--- GIVEN INFORMATION ---
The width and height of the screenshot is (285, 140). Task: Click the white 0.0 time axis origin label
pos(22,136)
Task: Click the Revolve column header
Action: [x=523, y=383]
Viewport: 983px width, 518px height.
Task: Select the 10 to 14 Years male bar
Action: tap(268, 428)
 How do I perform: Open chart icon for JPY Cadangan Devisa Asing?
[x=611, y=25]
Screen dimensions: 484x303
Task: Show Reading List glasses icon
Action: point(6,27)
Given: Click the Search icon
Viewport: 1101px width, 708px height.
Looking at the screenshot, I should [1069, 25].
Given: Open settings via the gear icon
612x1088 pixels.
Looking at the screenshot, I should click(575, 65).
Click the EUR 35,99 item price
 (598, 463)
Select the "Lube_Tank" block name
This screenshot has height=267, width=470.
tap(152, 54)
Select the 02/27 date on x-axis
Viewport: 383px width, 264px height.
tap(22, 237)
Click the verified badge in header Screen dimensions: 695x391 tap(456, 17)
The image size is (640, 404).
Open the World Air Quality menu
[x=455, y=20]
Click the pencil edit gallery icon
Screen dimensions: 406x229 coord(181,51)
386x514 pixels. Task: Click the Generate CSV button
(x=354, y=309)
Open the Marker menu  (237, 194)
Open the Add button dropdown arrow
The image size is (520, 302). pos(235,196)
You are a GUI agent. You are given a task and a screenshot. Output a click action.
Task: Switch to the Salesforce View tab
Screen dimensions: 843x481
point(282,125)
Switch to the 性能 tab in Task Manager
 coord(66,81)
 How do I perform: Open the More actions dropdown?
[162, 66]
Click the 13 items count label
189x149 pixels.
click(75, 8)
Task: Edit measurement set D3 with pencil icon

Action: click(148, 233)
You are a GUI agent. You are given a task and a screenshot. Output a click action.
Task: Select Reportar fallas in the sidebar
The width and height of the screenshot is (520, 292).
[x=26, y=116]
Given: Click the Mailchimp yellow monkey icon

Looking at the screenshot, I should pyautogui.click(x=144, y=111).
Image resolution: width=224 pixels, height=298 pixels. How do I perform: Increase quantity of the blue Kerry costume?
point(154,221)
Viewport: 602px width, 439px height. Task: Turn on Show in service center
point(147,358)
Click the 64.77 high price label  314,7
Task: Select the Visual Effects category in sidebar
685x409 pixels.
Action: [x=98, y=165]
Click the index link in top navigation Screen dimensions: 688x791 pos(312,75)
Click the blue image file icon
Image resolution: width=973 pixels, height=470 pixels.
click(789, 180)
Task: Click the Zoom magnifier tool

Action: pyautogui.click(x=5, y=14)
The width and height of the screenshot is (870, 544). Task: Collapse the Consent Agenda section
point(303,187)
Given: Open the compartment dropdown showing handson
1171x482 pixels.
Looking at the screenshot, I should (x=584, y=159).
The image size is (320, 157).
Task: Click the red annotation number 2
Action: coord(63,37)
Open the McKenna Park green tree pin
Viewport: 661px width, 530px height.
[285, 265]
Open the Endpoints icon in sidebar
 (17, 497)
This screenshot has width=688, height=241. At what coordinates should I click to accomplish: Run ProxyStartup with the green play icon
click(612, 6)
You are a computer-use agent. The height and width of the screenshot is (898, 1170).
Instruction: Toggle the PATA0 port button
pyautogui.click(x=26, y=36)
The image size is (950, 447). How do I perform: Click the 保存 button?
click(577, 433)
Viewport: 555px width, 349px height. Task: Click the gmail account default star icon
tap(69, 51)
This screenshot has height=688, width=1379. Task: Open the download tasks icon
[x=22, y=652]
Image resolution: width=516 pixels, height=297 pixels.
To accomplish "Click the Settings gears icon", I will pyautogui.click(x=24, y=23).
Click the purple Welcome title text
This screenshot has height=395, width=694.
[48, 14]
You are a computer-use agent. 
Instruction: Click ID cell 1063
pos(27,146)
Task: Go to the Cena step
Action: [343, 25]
---
→ WHAT IS REQUIRED: Give the data back exactly as it stands.

→ SOLVED EXERCISE:
The width and height of the screenshot is (285, 140). Task: Click the white 0.0 time axis origin label
pos(22,136)
Task: Click the Revolve column header
Action: [x=523, y=383]
Viewport: 983px width, 518px height.
Task: Select the 10 to 14 Years male bar
Action: tap(268, 428)
 How do I perform: Open chart icon for JPY Cadangan Devisa Asing?
[x=611, y=25]
Screen dimensions: 484x303
Task: Show Reading List glasses icon
Action: point(6,27)
Given: Click the Search icon
Viewport: 1101px width, 708px height.
Looking at the screenshot, I should [1069, 25].
Given: Open settings via the gear icon
612x1088 pixels.
Looking at the screenshot, I should click(575, 65).
Click the EUR 35,99 item price
 (598, 463)
Select the "Lube_Tank" block name
This screenshot has height=267, width=470.
tap(152, 54)
Select the 02/27 date on x-axis
Viewport: 383px width, 264px height.
tap(22, 237)
Click the verified badge in header Screen dimensions: 695x391 tap(456, 17)
The image size is (640, 404).
Open the World Air Quality menu
[x=455, y=20]
Click the pencil edit gallery icon
Screen dimensions: 406x229 coord(181,51)
386x514 pixels. Task: Click the Generate CSV button
(x=354, y=309)
Open the Marker menu  (237, 194)
Open the Add button dropdown arrow
The image size is (520, 302). pos(235,196)
You are a GUI agent. You are given a task and a screenshot. Output a click action.
Task: Switch to the Salesforce View tab
Screen dimensions: 843x481
point(282,125)
Switch to the 性能 tab in Task Manager
 coord(66,81)
 How do I perform: Open the More actions dropdown?
[162, 66]
Click the 13 items count label
189x149 pixels.
click(75, 8)
Task: Edit measurement set D3 with pencil icon

Action: click(148, 233)
You are a GUI agent. You are given a task and a screenshot. Output a click action.
Task: Select Reportar fallas in the sidebar
The width and height of the screenshot is (520, 292).
[x=26, y=116]
Given: Click the Mailchimp yellow monkey icon

Looking at the screenshot, I should pyautogui.click(x=144, y=111).
Image resolution: width=224 pixels, height=298 pixels. How do I perform: Increase quantity of the blue Kerry costume?
point(154,221)
Viewport: 602px width, 439px height. Task: Turn on Show in service center
point(147,358)
Click the 64.77 high price label  314,7
Task: Select the Visual Effects category in sidebar
685x409 pixels.
Action: [x=98, y=165]
Click the index link in top navigation Screen dimensions: 688x791 pos(312,75)
Click the blue image file icon
Image resolution: width=973 pixels, height=470 pixels.
click(789, 180)
Task: Click the Zoom magnifier tool

Action: pyautogui.click(x=5, y=14)
The width and height of the screenshot is (870, 544). Task: Collapse the Consent Agenda section
point(303,187)
Given: Open the compartment dropdown showing handson
1171x482 pixels.
Looking at the screenshot, I should (x=584, y=159).
The image size is (320, 157).
Task: Click the red annotation number 2
Action: coord(63,37)
Open the McKenna Park green tree pin
Viewport: 661px width, 530px height.
[285, 265]
Open the Endpoints icon in sidebar
 (17, 497)
This screenshot has width=688, height=241. At what coordinates should I click to accomplish: Run ProxyStartup with the green play icon
click(612, 6)
You are a computer-use agent. The height and width of the screenshot is (898, 1170).
Instruction: Toggle the PATA0 port button
pyautogui.click(x=26, y=36)
The image size is (950, 447). How do I perform: Click the 保存 button?
click(577, 433)
Viewport: 555px width, 349px height. Task: Click the gmail account default star icon
tap(69, 51)
This screenshot has height=688, width=1379. Task: Open the download tasks icon
[x=22, y=652]
Image resolution: width=516 pixels, height=297 pixels.
To accomplish "Click the Settings gears icon", I will pyautogui.click(x=24, y=23).
Click the purple Welcome title text
This screenshot has height=395, width=694.
[48, 14]
You are a computer-use agent. 
Instruction: Click ID cell 1063
pos(27,146)
Task: Go to the Cena step
Action: [343, 25]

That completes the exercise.